Bu minvalde İngiltere’nin aldığı bir karardan da söz edelim. İsrail üzerinde baskılar zirve yapmışken İngiltere Dışişleri Bakanlığı, İsrail’e silah ihracatına kısıtlama getirileceğini duyurdu. Satışı durdurulması düşünülen ihraç kalemleri arasında askeri ekipman parçaları, yer hedeflemede kullanılan helikopterler ve insansız hava araçları da bulunuyor.
İngiltere Dışişleri Bakanı David Lammy, bu kararın “İsrail’in güvenliği üzerinde somut bir etkisi” olmayacağını açıkladı ve “yalnızca mevcut çatışmada” kullanılmış ekipmanları kapsadığını ifade etti. Lammy ayrıca, bu ihracat kısıtlamasının bir “silah ambargosu” olmadığının da altını çizdi.

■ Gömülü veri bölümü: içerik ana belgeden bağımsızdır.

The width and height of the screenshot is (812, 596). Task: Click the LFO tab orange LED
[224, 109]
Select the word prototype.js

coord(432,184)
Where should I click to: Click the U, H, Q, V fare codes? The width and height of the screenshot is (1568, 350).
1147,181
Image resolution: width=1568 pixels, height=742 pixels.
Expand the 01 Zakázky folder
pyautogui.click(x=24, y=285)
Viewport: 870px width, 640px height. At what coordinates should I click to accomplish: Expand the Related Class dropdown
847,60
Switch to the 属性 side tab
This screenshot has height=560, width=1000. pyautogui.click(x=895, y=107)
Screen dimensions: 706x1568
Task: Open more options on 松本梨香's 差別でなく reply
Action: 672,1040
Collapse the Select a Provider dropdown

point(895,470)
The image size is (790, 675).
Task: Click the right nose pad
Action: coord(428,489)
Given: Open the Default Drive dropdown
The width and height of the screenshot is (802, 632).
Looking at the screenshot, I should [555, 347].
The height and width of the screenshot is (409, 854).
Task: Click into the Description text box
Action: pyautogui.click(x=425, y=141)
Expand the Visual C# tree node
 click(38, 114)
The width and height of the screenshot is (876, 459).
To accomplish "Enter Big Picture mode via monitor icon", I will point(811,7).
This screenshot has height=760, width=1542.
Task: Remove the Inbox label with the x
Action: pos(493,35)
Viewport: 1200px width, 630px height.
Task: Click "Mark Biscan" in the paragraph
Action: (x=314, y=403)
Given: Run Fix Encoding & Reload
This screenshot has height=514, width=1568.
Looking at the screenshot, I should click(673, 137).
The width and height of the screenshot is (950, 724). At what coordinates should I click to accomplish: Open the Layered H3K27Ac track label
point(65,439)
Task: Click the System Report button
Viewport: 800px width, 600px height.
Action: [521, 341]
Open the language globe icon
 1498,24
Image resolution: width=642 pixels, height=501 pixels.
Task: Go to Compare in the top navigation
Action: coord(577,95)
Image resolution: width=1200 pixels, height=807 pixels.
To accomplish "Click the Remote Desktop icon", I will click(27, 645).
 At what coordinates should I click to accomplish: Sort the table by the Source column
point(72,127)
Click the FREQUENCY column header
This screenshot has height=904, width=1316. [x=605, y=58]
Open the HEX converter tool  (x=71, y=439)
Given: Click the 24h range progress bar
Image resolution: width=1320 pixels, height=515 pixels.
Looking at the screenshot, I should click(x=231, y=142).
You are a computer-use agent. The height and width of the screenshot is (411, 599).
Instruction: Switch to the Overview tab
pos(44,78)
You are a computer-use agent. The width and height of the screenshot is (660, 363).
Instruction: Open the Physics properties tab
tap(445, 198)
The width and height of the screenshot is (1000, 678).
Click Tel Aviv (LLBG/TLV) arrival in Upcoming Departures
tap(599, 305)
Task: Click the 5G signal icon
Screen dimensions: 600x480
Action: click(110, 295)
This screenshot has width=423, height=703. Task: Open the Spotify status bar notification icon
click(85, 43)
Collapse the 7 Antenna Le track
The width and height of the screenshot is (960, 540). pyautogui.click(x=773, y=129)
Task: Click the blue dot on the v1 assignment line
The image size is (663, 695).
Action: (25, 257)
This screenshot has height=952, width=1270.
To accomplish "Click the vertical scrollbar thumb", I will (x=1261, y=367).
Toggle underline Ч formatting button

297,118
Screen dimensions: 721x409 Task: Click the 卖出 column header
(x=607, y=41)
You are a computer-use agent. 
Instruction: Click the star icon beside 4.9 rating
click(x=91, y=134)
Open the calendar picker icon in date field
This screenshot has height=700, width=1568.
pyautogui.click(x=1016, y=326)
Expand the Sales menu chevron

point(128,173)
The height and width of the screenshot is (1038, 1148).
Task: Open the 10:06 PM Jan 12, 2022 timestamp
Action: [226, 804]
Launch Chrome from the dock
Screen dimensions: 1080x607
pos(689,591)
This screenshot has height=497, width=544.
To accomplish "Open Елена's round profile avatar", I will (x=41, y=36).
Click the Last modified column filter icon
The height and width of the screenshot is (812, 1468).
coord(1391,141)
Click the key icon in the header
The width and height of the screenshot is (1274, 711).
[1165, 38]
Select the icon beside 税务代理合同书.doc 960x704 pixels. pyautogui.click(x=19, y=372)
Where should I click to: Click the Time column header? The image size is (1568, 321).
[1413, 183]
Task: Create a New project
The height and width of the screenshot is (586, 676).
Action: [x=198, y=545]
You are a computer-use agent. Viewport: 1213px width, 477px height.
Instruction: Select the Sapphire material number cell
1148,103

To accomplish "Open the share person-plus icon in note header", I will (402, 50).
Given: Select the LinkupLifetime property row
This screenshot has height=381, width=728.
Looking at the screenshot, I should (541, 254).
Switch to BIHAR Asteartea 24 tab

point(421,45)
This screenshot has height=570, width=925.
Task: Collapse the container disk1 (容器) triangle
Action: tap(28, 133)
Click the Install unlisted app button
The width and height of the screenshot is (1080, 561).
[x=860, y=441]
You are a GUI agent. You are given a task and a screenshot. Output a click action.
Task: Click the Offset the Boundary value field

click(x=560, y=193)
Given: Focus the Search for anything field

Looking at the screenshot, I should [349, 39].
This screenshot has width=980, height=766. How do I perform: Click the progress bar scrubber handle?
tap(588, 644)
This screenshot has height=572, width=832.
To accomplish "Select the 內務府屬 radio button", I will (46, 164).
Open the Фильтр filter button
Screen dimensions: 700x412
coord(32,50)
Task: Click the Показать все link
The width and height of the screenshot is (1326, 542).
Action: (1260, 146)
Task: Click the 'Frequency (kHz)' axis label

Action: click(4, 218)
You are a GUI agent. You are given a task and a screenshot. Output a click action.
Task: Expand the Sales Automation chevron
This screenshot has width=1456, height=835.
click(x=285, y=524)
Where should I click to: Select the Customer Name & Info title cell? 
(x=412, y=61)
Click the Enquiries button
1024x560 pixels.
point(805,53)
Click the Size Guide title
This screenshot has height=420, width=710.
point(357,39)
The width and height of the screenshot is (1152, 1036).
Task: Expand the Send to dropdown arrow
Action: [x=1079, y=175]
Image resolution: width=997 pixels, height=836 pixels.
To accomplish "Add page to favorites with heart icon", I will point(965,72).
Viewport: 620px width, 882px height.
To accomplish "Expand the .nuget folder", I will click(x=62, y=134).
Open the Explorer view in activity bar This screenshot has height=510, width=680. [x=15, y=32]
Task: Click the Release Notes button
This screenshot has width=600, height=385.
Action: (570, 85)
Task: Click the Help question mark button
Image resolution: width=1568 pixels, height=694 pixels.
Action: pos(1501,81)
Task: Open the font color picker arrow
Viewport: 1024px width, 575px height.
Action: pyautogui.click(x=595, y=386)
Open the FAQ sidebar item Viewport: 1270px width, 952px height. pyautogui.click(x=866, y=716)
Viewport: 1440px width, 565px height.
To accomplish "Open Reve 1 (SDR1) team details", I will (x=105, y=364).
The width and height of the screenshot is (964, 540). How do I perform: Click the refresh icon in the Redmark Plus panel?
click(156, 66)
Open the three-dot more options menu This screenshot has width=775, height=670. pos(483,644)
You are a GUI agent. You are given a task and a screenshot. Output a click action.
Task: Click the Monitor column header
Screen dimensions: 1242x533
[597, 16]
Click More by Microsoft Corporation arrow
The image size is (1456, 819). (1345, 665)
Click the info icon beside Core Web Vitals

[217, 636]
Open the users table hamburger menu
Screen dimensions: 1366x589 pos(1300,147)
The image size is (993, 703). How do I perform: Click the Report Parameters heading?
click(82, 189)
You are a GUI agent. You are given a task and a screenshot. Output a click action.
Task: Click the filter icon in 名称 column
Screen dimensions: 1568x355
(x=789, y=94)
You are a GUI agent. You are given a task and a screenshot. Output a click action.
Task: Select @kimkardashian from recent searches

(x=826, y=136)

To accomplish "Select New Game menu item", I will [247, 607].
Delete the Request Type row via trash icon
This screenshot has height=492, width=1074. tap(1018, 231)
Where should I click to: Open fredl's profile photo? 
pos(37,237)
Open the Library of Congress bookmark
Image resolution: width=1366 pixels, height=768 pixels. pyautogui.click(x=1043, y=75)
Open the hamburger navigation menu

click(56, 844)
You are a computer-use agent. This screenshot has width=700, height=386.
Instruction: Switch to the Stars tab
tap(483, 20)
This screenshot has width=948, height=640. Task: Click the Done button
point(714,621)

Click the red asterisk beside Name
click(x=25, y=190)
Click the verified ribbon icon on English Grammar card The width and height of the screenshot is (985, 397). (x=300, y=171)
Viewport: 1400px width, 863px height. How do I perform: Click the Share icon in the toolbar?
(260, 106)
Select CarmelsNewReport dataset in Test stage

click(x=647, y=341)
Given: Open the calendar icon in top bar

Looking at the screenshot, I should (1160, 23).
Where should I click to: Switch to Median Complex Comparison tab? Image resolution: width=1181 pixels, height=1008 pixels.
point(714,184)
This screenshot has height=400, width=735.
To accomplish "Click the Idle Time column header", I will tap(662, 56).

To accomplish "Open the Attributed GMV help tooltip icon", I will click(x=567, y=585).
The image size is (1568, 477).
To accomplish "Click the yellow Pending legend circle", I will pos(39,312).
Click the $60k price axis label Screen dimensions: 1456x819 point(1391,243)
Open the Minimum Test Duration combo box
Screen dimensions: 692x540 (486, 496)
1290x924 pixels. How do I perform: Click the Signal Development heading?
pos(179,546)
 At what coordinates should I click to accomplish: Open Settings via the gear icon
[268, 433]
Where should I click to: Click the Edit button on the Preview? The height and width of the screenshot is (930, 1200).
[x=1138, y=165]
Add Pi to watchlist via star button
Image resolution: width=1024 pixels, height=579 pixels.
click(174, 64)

Tüm bu gelişmeler çanların Netanyahu için çaldığını gösteriyor. İsrail, Gazze’de pozisyonunu gözden geçirmek ve maksimalist hedeflerinden vazgeçmek zorunda. Savaşın sürmesinin Netanyahu’nun iktidarını koruması ve İsrail aşırı sağının bu durumdan beslenmesi dışında kimseye bir faydası kalmadı. İsrail şu an bunu öngörmese de Gazze’de yaptığı katliamlar gelecekte her zaman önüne çıkarılacak. Netanyahu’nun ellerindeki Gazzeli sivillerin kanı, İsrail’in peşini bırakmayacak.